Menstruation is a natural, obvious and inevitable part of a women’s life. However, in some countries people do not perceive it this way. It is often treated as a taboo topic and there are various myths created arround it. The most disturbing seems the fact that this situation can still be observed in both, the developing and the developed economies. In India the problem is especially serious due to the cultural and social impact which hampers the development of education on the subject. Taboos and myths surrounding the topic of menstruation exclude women from many aspects of social relations and prevent them from enjoying life at its full. Instead of accepting this time as a natural part of the biological cycle, they associate it with shame and avoid discussing it which leads to lowering their self-esteem.
There has been a common belief in India that women should not touch anything at home during thier period because they are „not clean”. They could not prepare food since their „uncleanliness” would contaminate the meal. And above all, they should not enter the temples which are associated with holy and clean places and therefore they must not be „stained” by women who are on their period. These rules and myths have been supported by many people in India and are still an important problem in the rural areas. Such approach does not only limit the freedom of women as citizens of India but also it leads to inequality between genders on the basis of their natural and biological features. It prevents them from practising their religion, separates them from their relatives and makes it impossible to do their everyday activities.
As ridiculous as it sounds, the problem is still present in the modern Indian society. The thing that should change at first is the understanding of menstruation and biological cycle as natural and inevitable parts of women’s life. As long as period will be trated as shame or sickness the situation will not improve. It is crucial to realize that such approach hampers the social development and discriminates women by limiting their freedom and rights. Period should be understood as an obviuos part of the cycle and a neutral phenomenon among women just like aging or getting body hair.
WHAT WOULD OTHERS THINK?
Another great problem which, sadly, is still common in India is the shame of talking about „these days” and sharing experiences. According to a study by a sanitary tower manufacturer 75% of Indian women who live in cities still buy their pads wrapped in newspaper or a bag since they are afraid of the reaction of others. They are also ashamed to ask any other person, especially the male family member to buy tampons or pads for them. This unhealthy approach creates a stresfull and myth-making surrounding of the subject. Discussion is one of the vital parts of a process of change and therefore it should be practised without the social pressure and cultural anxiety. This is the only possible way to make girls and women confident about their nature. Any education on the subject of menstruation will not be succesfull if the women will not feel comfortable to discuss it.
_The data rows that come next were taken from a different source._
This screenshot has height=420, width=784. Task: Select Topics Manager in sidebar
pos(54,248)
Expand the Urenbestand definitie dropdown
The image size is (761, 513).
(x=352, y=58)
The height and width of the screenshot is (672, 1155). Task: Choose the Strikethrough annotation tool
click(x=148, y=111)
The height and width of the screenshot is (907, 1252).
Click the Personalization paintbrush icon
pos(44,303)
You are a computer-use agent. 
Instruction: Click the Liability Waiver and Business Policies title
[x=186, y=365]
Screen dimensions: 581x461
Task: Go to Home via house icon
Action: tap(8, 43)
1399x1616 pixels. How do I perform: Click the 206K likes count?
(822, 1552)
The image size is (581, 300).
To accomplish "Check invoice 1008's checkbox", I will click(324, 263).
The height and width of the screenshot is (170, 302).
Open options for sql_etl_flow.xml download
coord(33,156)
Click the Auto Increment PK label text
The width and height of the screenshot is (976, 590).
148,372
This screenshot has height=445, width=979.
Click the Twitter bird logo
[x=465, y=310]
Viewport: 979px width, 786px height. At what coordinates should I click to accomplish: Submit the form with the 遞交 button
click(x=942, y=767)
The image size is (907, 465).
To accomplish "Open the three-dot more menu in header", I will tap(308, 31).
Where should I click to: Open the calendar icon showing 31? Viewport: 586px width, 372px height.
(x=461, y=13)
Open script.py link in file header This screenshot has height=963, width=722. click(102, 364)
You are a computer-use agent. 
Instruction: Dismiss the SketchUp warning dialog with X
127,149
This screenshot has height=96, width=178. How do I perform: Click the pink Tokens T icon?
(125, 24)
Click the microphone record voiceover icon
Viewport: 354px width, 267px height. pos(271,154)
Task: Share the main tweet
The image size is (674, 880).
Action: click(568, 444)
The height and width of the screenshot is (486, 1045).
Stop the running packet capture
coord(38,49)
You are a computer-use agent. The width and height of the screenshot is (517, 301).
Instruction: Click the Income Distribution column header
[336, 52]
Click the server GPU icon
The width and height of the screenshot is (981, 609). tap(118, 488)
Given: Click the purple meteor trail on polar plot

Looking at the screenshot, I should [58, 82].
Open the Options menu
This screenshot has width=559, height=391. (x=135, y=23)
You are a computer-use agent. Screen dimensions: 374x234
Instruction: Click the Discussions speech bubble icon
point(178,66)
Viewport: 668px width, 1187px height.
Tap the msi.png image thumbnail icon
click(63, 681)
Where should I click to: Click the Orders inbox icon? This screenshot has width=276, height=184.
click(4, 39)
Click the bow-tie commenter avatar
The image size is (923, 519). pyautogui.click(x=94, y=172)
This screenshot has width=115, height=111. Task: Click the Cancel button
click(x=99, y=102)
According to a study called „stree arogya shodh”, conducted between 2001 and 2005 in Goa it was found that 72% of women who participated in the research used cloth napkins and only 19% of them used disposable sanitary pads. Since then, the menstrual and hygiene awareness among Indian people have not changed much. Many women in India still do not know about the right hygiene during their period. They are ashamed to hang the stained clothes outside and let them dry on the wind. They try to hide them behind other wet clothes which causes that they can not fully dry. That leaves a stench which is not hygienic especially when the clothes are then used again and again. Inappropriate hygiene leads to serious threats for the health of women. They need proper education about the cleaning process, application of pads and tampons and washing. They must not be seen as sick or filthy during their period. The subject of menstruation should become a mainstream one rather than a taboo. However, to achieve that both men and women are needed.
The natural biological cycle adopted various cultural and religious connotations followed by a set of restrictions and taboos. Combating them is a serious and difficult goal to achieve but it i salso the crucial change that needs to be introduced to improve the life of women in India and other countries. The lack of education, shame and inappropriate hygiene lead to serious threats to both, physical and mental health of women. That is why it is vital to spread the awareness among people to make this topic common. That is a meaningful step to women empowerment.